Charging A Fee To Demo An Amplifier In A Brick & Mortar Store

I Saw a pair of pre-owned tube monoblocs for sale on an onlline forum for around $17k.
The seller has a retail store for hiigh end audio. The seller mentioned that there will be an up-front fee for the demo if a prospect comes to the store the amps are not purchased. The demo fee may also be used for credit towards any purchase in the store.

This is the first time I’ve ever heard of this. Is this now a common occurance in high end audio stores? I sent a note to the seller asking what the demo fee amount was....two weeks and I didn’t get a response.

Does anyone know what amount of fees are charged for a demo?
@mitch4t,  Another question is HOW interested are you in these Audio Research Reference 750 Mono Block Amplifiers, list price of $55,000, on sale for $16,995?  Have you been looking for a long time?  Do you REALLY LIKE these amps for this price?   To be honest, I am surprised these amps are for sale at such a substantially reduced price so I guess that is another question to ask the retailer?    Are these amplifiers working okay and do their tubes need to be replaced?   Do these amplifiers come with any kind of a warranty?   What happens if they stop working after 30-60 days?   I am not a tube person so is 800 hours of demo use a reasonable amount?   How old are these amplifiers?  

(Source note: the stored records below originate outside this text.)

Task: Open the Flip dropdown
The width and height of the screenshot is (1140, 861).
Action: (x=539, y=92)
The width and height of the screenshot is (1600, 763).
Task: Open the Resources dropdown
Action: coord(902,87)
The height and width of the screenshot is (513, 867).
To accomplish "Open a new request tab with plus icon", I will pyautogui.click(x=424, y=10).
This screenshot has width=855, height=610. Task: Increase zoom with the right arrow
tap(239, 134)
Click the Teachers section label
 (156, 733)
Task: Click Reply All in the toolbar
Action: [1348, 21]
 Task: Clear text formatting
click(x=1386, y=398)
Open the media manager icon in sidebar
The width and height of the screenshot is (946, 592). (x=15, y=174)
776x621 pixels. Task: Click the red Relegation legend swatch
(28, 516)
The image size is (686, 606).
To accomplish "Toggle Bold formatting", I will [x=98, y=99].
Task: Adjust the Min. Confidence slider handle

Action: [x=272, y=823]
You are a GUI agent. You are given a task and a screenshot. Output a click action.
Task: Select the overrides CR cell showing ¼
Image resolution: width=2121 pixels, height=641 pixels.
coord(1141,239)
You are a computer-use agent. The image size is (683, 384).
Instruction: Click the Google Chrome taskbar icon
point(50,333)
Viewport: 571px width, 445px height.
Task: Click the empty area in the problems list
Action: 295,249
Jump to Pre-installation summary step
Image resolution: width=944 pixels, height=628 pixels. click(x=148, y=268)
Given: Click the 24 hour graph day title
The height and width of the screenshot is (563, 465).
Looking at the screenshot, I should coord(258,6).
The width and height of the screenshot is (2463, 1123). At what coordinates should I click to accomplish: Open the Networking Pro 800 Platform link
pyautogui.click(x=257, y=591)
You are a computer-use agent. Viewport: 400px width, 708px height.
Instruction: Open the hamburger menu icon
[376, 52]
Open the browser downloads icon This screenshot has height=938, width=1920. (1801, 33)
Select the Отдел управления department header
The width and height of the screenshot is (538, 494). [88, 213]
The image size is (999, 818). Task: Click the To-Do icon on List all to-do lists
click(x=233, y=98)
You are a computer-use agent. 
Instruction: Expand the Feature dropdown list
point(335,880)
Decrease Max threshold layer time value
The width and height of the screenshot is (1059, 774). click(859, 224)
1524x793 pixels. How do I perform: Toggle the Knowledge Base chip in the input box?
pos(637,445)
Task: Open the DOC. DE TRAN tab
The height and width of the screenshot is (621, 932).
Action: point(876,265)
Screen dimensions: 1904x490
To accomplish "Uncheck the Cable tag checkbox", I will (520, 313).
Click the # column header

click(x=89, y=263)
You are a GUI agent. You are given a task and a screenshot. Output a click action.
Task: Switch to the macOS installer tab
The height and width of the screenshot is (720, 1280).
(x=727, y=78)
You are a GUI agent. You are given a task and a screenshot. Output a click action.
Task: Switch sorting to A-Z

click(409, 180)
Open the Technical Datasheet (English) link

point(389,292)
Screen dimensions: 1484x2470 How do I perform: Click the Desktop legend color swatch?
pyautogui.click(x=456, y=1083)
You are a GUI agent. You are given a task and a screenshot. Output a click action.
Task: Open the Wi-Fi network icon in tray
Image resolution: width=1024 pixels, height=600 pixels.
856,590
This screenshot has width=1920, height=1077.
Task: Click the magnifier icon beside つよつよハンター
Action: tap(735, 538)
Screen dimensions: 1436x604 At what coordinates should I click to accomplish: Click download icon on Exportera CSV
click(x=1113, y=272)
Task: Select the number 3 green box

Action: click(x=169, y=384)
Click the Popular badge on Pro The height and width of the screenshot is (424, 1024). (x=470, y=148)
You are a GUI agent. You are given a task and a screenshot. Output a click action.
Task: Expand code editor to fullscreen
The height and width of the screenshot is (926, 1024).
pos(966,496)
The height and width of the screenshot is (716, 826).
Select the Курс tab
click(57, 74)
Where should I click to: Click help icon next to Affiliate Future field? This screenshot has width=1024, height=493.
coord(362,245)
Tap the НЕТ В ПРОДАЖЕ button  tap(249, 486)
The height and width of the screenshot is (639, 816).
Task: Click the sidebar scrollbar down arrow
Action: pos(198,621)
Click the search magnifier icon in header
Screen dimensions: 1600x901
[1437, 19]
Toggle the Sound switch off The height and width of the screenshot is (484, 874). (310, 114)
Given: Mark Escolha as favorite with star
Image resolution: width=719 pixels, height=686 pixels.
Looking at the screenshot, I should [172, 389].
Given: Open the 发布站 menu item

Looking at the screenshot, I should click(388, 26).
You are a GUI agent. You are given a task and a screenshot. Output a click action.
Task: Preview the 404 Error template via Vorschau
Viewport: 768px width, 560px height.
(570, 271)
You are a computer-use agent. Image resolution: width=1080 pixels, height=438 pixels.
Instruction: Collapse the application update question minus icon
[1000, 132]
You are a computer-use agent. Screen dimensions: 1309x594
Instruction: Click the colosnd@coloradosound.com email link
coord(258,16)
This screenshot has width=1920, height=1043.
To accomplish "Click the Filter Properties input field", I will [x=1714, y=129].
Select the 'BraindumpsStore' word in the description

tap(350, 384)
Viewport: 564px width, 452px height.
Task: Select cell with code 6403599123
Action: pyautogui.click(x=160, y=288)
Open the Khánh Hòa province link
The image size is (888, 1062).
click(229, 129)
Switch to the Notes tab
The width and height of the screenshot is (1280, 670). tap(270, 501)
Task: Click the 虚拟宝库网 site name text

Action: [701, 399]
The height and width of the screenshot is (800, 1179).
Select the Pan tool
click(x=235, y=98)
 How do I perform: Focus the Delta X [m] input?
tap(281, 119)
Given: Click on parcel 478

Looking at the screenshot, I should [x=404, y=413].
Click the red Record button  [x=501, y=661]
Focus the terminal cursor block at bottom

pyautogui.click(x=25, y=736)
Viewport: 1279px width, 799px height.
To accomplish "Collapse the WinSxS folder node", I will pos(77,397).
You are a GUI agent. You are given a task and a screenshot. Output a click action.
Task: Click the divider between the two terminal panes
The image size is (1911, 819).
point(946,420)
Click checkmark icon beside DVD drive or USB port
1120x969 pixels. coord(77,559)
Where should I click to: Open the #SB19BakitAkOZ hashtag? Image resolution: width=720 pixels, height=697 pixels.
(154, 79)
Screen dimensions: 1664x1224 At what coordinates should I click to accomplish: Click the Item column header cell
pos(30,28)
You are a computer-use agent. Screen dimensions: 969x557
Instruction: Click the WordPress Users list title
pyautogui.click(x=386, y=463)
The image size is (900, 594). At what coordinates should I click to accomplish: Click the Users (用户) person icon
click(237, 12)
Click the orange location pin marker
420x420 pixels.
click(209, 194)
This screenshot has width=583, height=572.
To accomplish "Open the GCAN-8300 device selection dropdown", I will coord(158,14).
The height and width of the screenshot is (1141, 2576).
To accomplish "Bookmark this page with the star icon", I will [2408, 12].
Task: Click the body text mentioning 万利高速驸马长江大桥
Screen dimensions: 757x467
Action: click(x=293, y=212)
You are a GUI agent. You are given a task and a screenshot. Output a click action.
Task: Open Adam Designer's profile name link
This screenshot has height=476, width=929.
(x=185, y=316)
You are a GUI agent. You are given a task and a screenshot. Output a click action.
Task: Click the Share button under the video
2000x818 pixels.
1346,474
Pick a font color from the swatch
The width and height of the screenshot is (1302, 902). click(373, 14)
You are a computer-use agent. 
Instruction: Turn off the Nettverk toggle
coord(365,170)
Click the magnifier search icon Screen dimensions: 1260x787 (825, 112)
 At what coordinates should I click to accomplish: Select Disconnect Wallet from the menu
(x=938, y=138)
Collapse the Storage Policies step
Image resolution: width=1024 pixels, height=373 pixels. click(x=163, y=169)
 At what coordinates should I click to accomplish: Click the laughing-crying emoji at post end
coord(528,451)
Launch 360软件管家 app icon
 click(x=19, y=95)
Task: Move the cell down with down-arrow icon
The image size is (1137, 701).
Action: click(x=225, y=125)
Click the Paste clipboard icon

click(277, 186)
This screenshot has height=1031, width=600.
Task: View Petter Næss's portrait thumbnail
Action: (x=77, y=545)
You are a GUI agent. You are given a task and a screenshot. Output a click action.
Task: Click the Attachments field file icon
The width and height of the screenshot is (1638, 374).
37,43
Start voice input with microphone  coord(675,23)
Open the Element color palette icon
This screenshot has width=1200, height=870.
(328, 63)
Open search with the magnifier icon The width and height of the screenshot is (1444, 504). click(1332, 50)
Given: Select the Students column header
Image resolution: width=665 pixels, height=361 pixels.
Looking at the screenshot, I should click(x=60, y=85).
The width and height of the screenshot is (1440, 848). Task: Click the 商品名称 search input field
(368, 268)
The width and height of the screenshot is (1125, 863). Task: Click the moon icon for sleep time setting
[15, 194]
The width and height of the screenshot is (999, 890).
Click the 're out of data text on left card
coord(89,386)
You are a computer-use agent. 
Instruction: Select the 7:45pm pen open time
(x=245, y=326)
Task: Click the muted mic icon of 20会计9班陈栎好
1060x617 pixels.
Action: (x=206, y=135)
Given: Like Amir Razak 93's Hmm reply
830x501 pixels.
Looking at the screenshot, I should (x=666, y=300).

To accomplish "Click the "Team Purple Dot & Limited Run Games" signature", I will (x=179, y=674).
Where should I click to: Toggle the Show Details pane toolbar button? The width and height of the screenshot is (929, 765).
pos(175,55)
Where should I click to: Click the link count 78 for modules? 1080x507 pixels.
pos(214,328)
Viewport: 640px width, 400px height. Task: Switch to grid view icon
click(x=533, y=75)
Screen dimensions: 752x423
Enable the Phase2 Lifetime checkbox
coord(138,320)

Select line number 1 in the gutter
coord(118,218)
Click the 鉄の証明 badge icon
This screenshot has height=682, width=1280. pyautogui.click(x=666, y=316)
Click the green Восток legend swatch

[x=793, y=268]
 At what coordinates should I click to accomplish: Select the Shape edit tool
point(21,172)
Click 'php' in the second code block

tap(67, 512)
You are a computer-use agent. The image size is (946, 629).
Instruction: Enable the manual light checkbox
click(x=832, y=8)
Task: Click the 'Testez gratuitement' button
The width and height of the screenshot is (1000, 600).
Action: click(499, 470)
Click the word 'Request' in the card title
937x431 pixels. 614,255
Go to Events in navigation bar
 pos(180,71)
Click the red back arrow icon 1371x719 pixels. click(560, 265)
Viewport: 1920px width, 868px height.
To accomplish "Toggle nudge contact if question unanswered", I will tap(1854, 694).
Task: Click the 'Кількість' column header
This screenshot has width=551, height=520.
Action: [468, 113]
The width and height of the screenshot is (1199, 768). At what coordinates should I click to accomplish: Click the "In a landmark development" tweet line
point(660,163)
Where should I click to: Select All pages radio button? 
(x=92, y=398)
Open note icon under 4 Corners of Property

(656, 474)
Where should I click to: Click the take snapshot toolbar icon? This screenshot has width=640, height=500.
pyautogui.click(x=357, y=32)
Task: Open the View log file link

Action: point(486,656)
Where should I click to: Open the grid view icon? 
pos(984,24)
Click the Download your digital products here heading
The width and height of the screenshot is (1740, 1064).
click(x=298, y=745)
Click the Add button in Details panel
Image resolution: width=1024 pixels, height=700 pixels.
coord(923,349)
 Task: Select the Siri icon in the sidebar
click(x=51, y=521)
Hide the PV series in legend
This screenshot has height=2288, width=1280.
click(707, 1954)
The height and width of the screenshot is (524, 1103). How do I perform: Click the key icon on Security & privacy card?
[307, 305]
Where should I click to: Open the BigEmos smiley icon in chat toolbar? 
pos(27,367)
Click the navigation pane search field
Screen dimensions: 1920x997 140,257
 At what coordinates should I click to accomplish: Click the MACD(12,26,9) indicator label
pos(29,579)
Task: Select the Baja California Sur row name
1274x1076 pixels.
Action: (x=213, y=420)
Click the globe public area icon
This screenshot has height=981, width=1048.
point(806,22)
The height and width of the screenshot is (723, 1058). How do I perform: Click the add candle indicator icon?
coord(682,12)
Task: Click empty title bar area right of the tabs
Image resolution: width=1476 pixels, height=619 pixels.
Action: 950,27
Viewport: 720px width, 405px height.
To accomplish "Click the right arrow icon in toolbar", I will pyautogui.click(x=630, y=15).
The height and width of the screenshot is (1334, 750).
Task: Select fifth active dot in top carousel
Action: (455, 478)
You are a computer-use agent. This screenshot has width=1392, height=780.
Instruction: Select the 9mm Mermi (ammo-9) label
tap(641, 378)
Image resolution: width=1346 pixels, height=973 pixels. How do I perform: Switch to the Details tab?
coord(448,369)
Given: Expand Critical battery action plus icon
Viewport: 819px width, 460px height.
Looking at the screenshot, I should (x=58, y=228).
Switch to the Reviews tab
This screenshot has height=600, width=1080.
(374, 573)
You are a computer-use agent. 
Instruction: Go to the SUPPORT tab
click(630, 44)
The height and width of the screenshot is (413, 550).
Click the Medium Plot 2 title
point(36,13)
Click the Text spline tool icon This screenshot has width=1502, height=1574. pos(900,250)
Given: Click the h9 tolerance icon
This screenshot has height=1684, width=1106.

@stereo5 said "That dealer has been trying to 'unload' those mono locks for over a year now".   This might explain the reduced sale price and would be a concern to me.  

Your post states you asked about the audition fee and there was no response (AFTER 2 weeks).  This is a MAJOR concern of why is the retailer not responding to a potential interested party.  It does not say good things about their customer service.  

IF you are really interested in these amplifiers, AND the charge to audition these amplifiers is 'reasonable', then I suggest you give them a listen.  The price is right so you maybe should give them an audition.  

HOWEVER, based on the ABOVE posts, several people have expressed various concerns about this transaction.   Based on my 'understanding' of the translation, the audition fee, the implied condition of these amplifiers, the retailer, etc., I have concerns about a possible purchase (IMHO) and suggest you do more research and investigating.   

Geek!   And I say that in the most respectful, Star-Trekky sort of way.  

First rule of acquisition, "Once you get their money, you never give it back".

Any retailer of course free to do anything they want within the limits of legality. I have to question a retailer who throws away one of the few things remaining compared to online though. This website and others like it are case studies in word of mouth advertising. That "hobbyist" may not buy him, but they will tell some friends, and they will go online and talk about their experience. It is hard to beat first hand praise.

I must say, though, I have my doubt about a hobbyist spending "3-4" hours reviewing anything in a store. If they don’t have experience with high end audio, then this would be rather boring for them, and if they do personally, then tend to know the value of time and money and most won’t waste someone else’s.

If this is truly a concern, a more reasonable policy would be too set a demo time limit, and it could even be short, i.e. 20 minutes. This is fairly justifiable as tube-life is not infinite and replacement cost is substantial for amps such as this. If you want to listen past 20 minutes, then you need to contribute to the re-tubing fund. Any serious audiophile will understand these costs and why there would be a limitation. Margin on used gear is also lower so more justification on a time limit.

Progressive businesses thrive, regressive businesses decline and fail. In my early career I worked for two companis that tried to extract every last bit of margin out of the customer, while I watched our competitors eat our lunch over time by reducing their margin, but selling more and more ultimately making more profit and also reaching an economy of scale we couldn't compete with.
Interesting situation. Auditions without a sale are just part of the business. The salesman’s job is to bond with the customer demonstrating the advantages of buying from him. A fee is absurd unless you can take them home for a few days. Even then I think it’s customer unfriendly.
@smer319  So, just how much is said fee?  I believe the OP never received clarification on this point.